C’est en voisinant avec les châteaux de Fleury en Bière et de Courances et leurs beaux canaux, possession de son ami Côme Clausse, grand maître des forêts de France qu’Henri IV se prit d’envie d’avoir, lui aussi un grand canal à Fontainebleau. Dans l’esprit de la Renaissance, l’eau avait quitté peu à peu son rôle défensif ou domestique pour devenir agrément dans un jardin. Les fontaines de Francini, le jardin sur l’eau devant la Cour de la fontaine avaient déjà témoigné du goût d’Henri IV pour ces réussites hydrauliques. La réalisation du grand canal, à la fin du règne du grand roi fut l’apothéose du château de « Belle eau ».
Henri IV avait considérablement agrandi son parc en complétant, par l’achat de la seigneurie du Monceau, les acquisitions de François Ier (les Héronnières) et de Catherine de Médicis (la ferme de la Mi-Voie). En tout 84 hectares au milieu desquels coulait le rû de Changis, modeste affluent mal drainé de la Seine propre à être canalisé. Les travaux de creusement commencèrent en 1606, sous la direction de Tomaso Francini, 600 toises de long, 20 toises de large, soit environ 1km 200 sur 40 mètres de large. En plus du rû s’y déversèrent les sources avoisinantes, les eaux de ruissèlement et le trop plein des bassins du château. Le roi se passionna pour cet ouvrage, surveillant de près l’avancée des travaux et le renforcement des parois de glaise par des blocs de grès appareillés. « Son grand canal, dans le temps où on y travaillait, est aujourd’hui chez lui une passion si dominante qu’avec les chaleurs qui ont été excessives, il était ordinairement assis sur une pierre depuis cinq ou six heures du matin sans parasol ni ombre quelconque à voir travailler ses maçons » (Malherbe)

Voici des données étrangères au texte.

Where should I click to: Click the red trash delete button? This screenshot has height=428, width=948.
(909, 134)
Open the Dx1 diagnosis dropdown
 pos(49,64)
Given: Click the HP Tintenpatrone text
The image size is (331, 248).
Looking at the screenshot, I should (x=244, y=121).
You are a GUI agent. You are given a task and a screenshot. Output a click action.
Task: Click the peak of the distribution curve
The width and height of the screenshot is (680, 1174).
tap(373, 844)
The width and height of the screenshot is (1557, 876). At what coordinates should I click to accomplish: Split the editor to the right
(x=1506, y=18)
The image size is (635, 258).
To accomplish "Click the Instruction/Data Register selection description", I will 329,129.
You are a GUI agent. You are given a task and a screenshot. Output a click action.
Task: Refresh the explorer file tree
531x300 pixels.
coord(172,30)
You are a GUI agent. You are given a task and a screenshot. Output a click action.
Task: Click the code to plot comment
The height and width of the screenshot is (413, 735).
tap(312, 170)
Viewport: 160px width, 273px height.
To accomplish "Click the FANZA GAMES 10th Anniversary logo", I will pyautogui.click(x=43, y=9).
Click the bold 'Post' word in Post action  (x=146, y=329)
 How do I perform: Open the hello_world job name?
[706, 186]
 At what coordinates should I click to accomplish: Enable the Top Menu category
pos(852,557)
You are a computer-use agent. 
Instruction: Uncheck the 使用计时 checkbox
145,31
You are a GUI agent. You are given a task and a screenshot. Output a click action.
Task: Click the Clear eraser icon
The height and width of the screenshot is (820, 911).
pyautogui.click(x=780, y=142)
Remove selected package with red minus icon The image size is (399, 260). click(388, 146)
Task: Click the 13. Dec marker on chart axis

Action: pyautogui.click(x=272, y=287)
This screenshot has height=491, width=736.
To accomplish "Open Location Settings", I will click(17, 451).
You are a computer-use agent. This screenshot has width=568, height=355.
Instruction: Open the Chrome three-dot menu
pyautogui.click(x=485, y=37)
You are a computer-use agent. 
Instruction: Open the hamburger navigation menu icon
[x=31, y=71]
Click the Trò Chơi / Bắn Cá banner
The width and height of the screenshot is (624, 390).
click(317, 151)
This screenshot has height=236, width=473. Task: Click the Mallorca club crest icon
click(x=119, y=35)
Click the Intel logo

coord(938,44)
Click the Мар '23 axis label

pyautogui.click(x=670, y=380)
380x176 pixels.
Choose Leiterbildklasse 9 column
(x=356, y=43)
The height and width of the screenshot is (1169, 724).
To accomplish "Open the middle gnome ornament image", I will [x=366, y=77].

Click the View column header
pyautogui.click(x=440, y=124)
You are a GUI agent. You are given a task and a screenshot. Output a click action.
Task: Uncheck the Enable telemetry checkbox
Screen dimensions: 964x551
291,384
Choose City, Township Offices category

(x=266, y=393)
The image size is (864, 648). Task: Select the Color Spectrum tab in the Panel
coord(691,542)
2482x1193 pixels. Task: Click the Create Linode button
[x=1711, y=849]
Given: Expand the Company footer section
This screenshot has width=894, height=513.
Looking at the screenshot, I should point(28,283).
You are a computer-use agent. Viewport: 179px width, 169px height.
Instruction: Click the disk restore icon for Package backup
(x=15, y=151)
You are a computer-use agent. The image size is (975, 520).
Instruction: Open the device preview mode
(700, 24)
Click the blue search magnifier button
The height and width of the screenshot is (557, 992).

Le 18 avril 1609 la famille royale vint admirer l’eau entrant dans le canal. Le roi, qui avait parié sur 2 jours de remplissage contre François de Bassompierre y perdit ses 1000 écus puis qu’il en fallut huit ! Mais sa satisfaction de voir achevé cet ouvrage fut si grande que, cette année-là, il prolongea jusqu’en novembre son séjour, « naviguant dans une embarcation dont le Dauphin ne voulut pas lâcher le gouvernail » (Héroard). Il y revint en mars l’année suivante, quelques semaines avant sa mort le 14 mai 1610.